Japan's trade show association is "stepping up calls for Tokyo to abandon plans to transform the country's largest exhibition hall into the media center" for the 2020 Olympics, warning the industry could lose as much as $12B, according to Chris Gallagher of REUTERS. The Japan Exhibition Association (JEXA) said that it "submitted a petition with more than 80,000 signatures to Tokyo Governor Yuriko Koike last week demanding a revision to the plan, and was ready to call on Prime Minister Shinzo Abe and Olympic Minister Tamayo Marukawa next." The closure of the Tokyo Big Sight convention center from April-Oct. '20 would "cause the cancellation or shrinking of 170 exhibitions regularly held during those months" and 1.3T yen ($11.5B) in lost revenue, according to JEXA estimates, and the "damage could last even longer." JEXA Chair Tadao Ishizumi said, "We're worried a lot of exhibitors will move to places like China, Korea, Singapore and the U.S., and they might not return." In the petition, JEXA proposed that a media center "be built elsewhere or that Tokyo construct a temporary convention center of the same capacity as Big Sight" (REUTERS, 1/26). 

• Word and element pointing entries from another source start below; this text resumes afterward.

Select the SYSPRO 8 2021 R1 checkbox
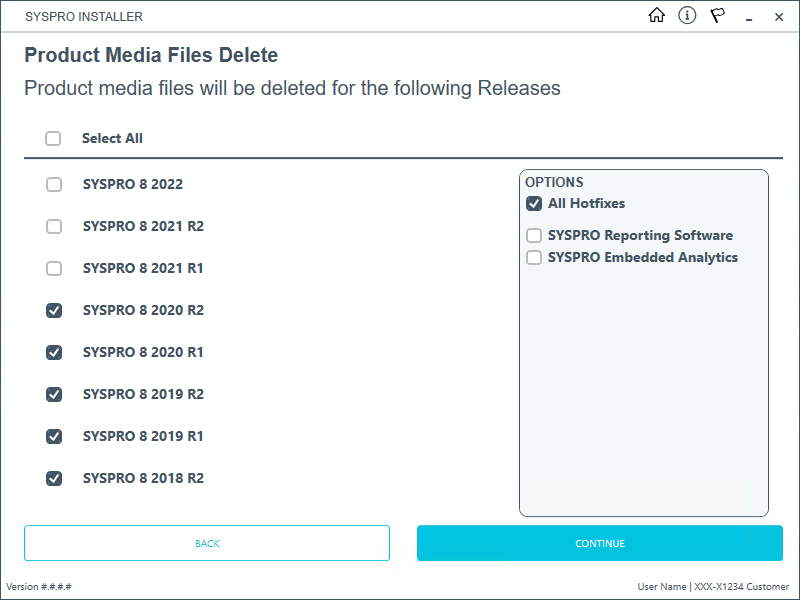Viewport: 800px width, 600px height. point(54,269)
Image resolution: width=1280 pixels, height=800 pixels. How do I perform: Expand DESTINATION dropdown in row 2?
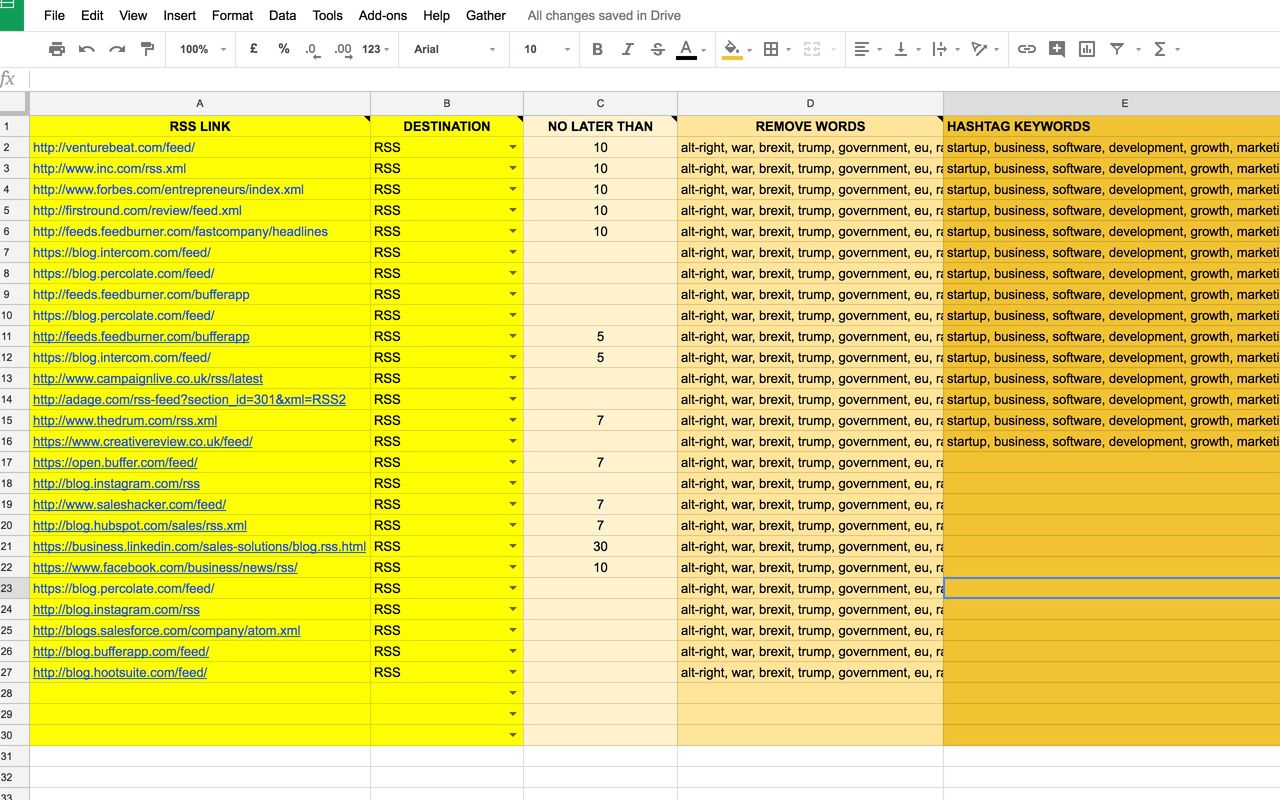(513, 148)
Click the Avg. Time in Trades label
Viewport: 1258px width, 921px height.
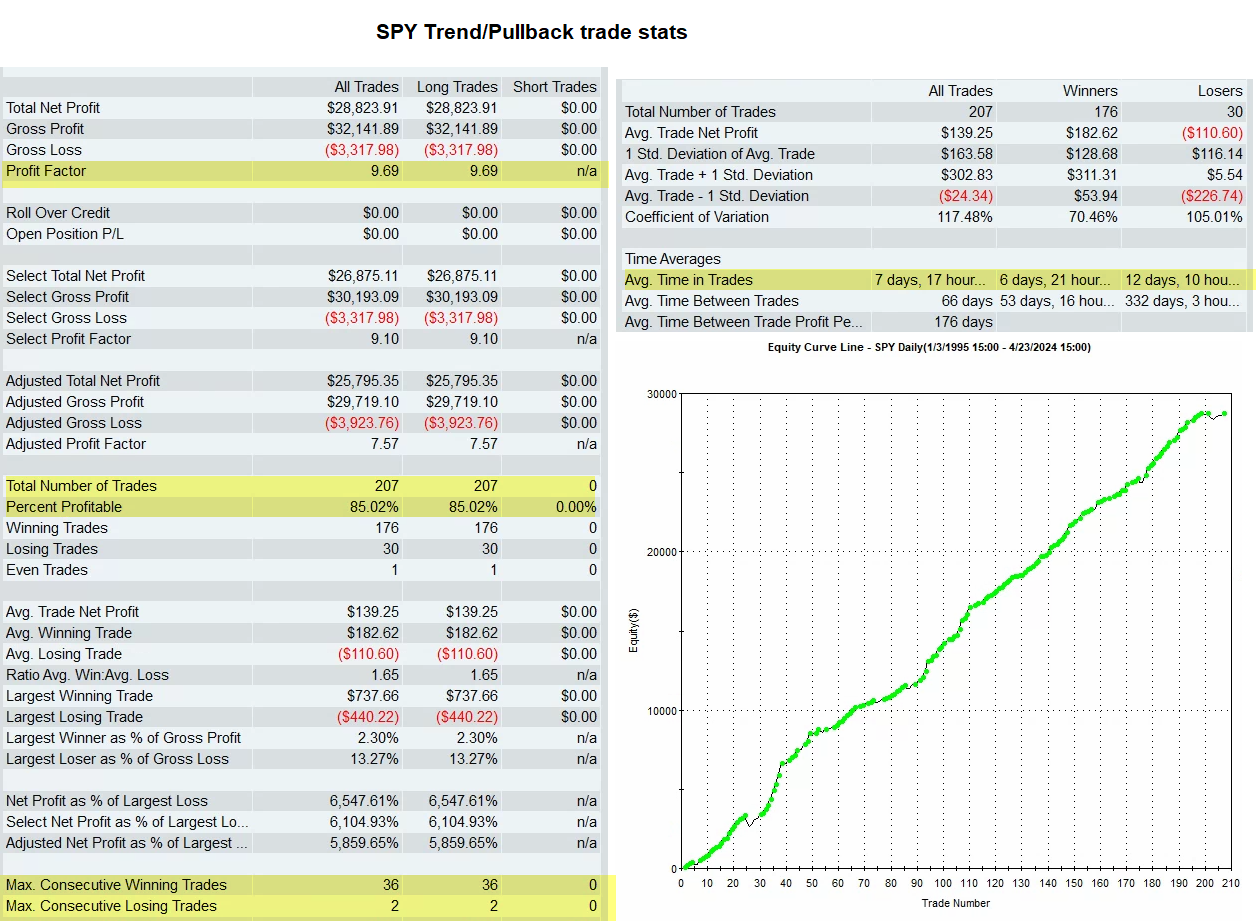coord(689,280)
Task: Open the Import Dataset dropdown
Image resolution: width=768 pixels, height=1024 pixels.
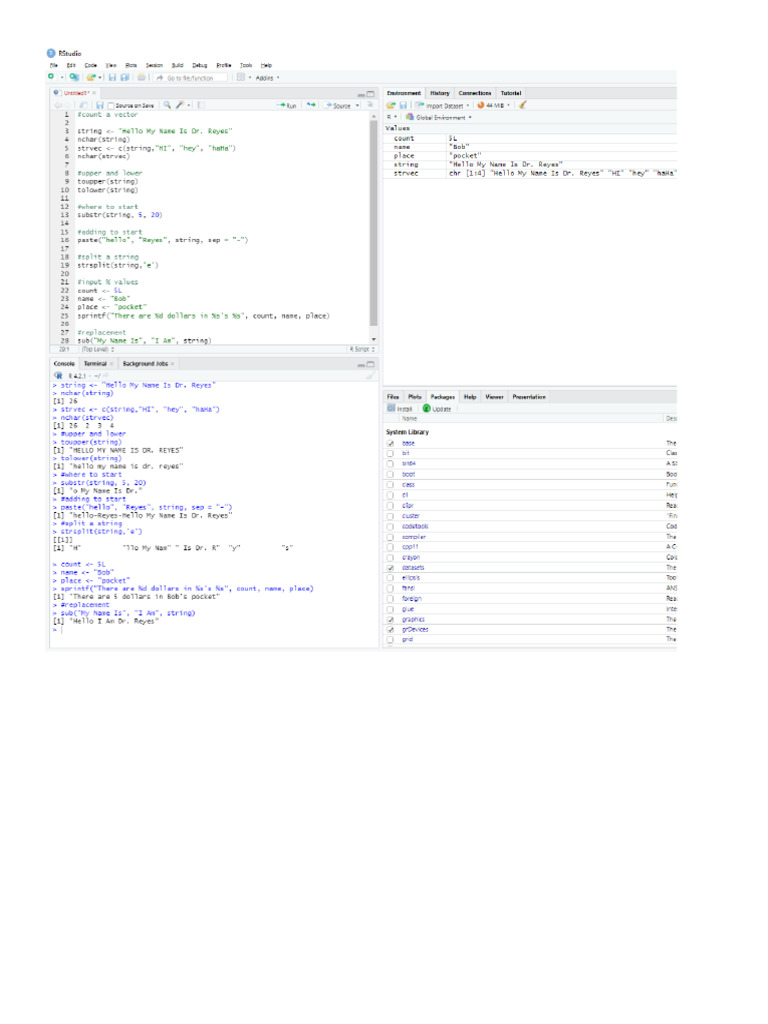Action: [x=443, y=105]
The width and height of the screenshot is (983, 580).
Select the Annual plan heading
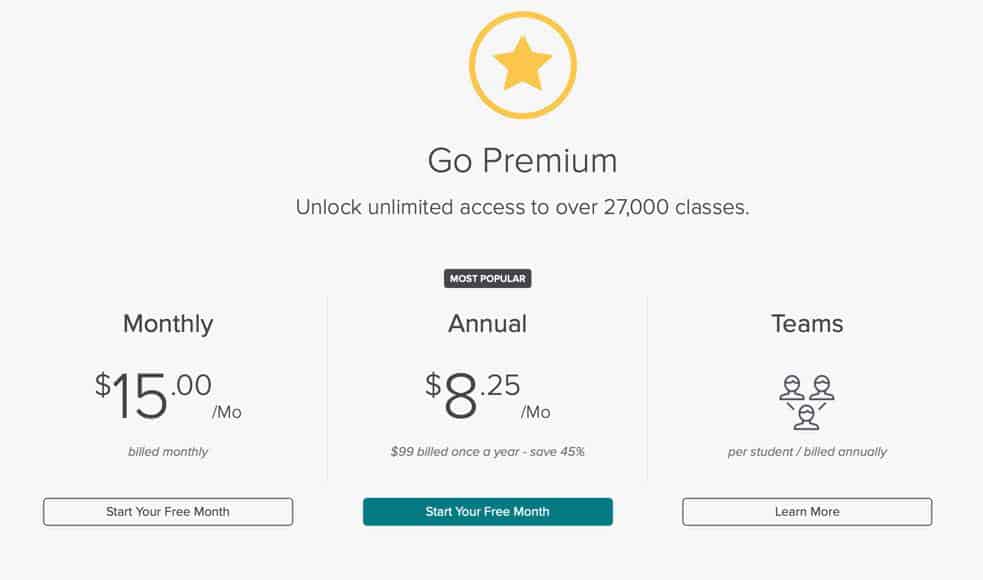(487, 324)
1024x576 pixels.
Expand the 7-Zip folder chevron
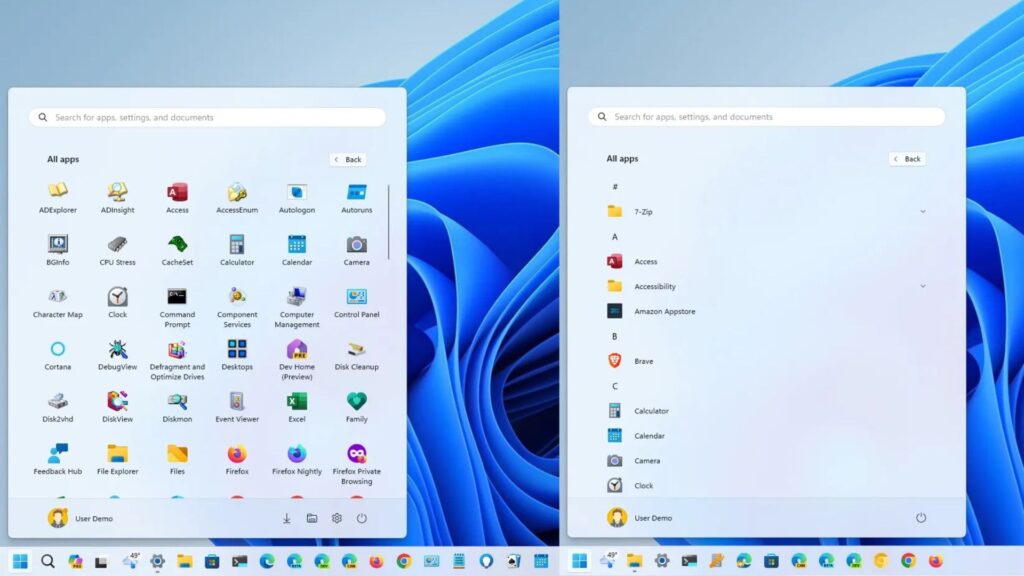(x=922, y=211)
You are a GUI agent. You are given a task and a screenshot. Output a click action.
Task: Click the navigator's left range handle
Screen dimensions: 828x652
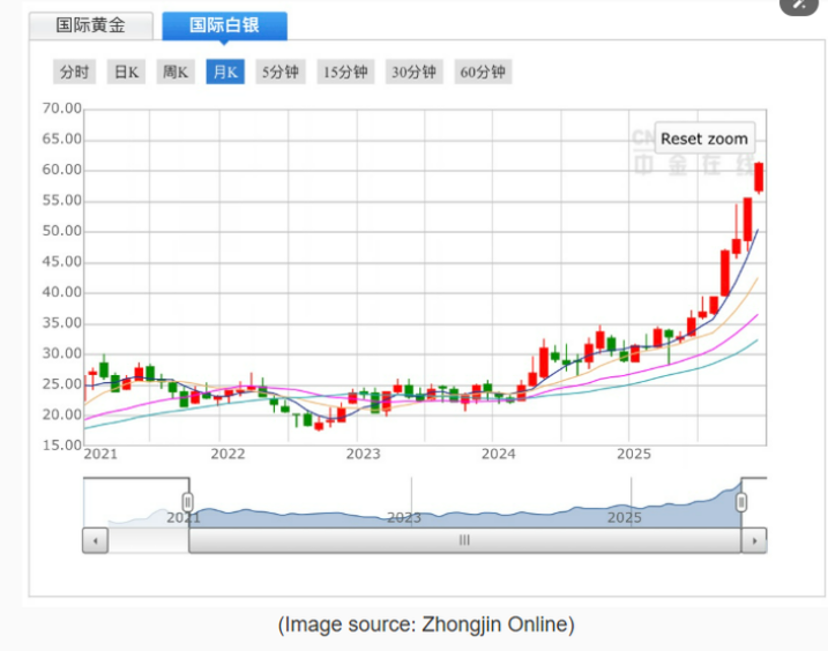(x=187, y=502)
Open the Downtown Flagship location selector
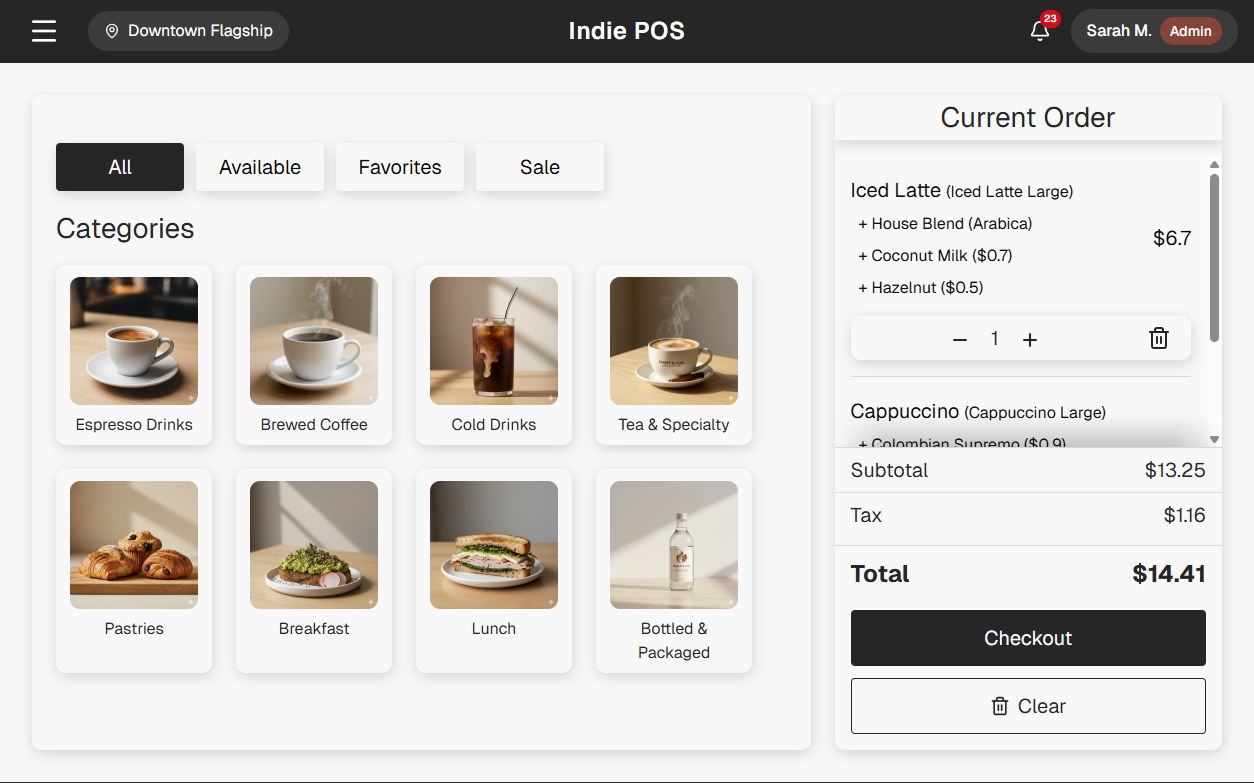This screenshot has height=783, width=1254. [188, 31]
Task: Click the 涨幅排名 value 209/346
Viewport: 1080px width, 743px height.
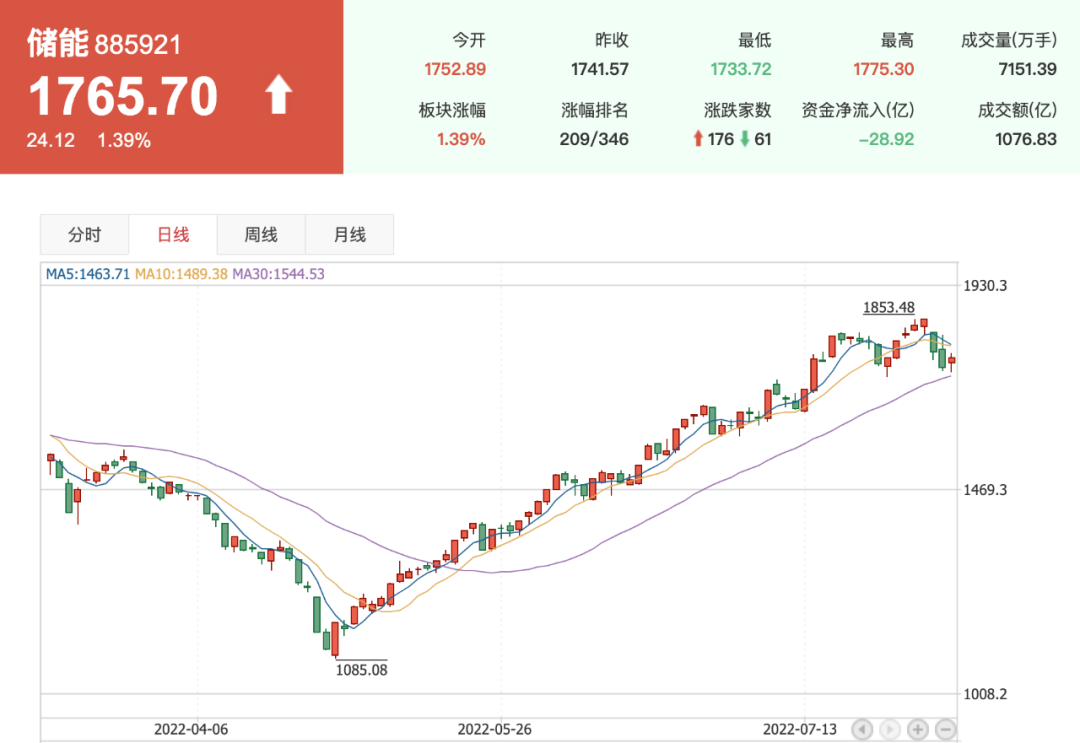Action: 594,139
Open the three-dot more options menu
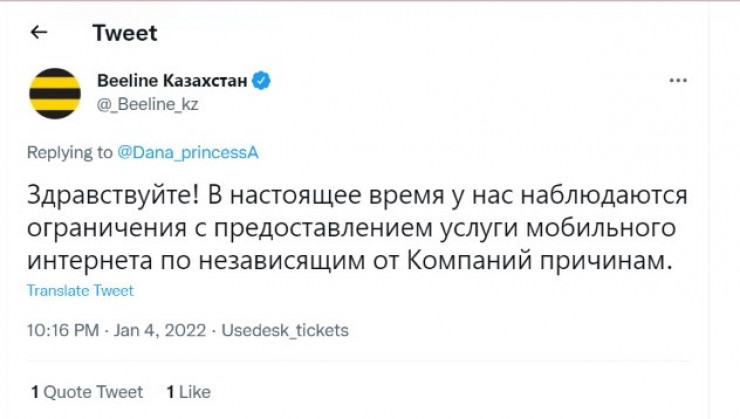The width and height of the screenshot is (740, 419). 678,80
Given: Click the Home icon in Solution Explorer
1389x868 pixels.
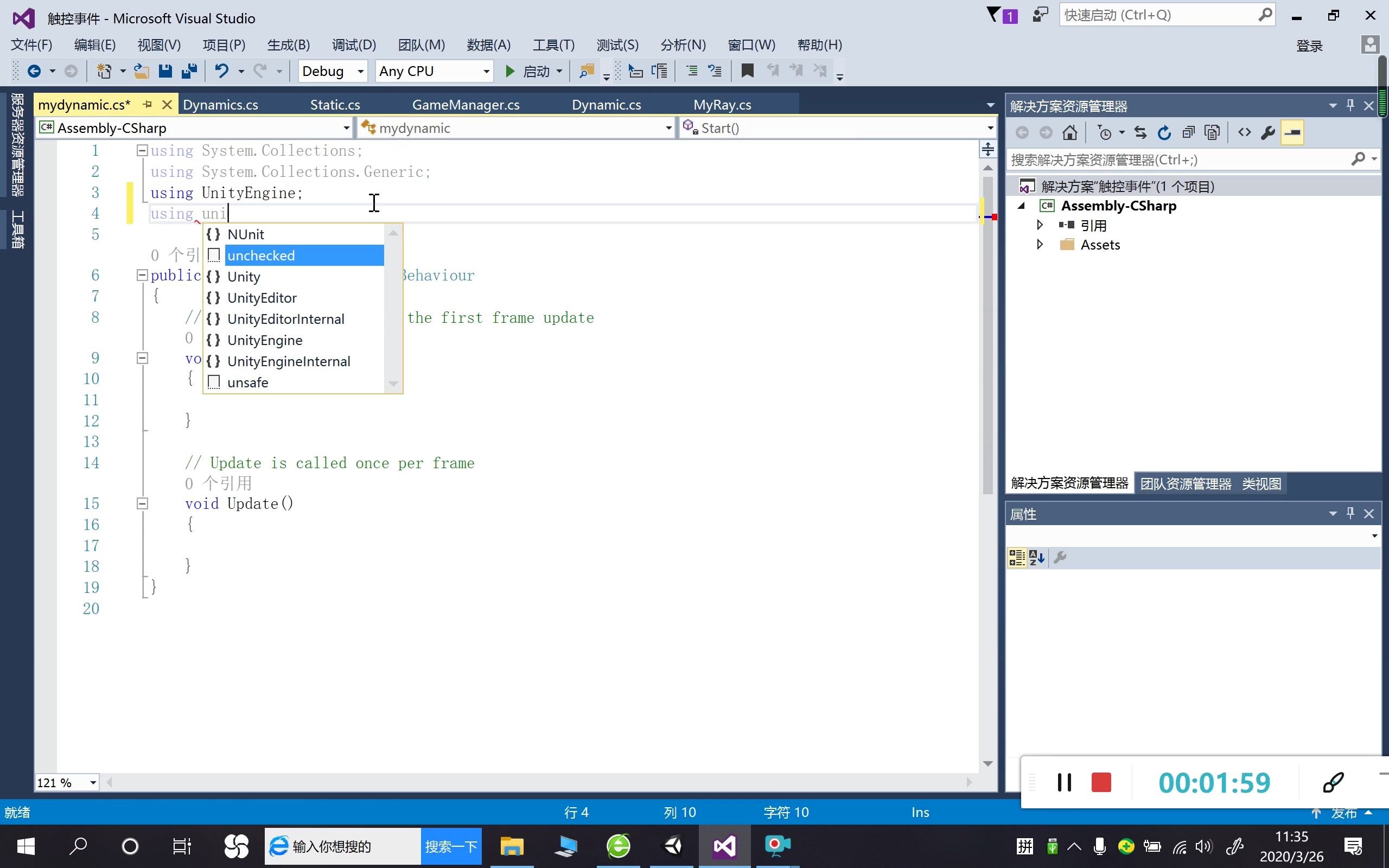Looking at the screenshot, I should click(x=1069, y=133).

OPENING CEREMONY: KYODO reported 2020 Tokyo Olympic and Paralympic organizing committee President Yoshiro Mori said Wednesday that a panel to compile the concept of the Games' opening ceremony "will be set up shortly." He also said that the route for the torch relay preceding the multisport event "will be decided under the premise that it will go through all 47 prefectures of Japan." The former Japanese PM added that the panel for the opening ceremony "will include members well-versed in various fields such as history, sports, culture and music" (KYODO, 1/26).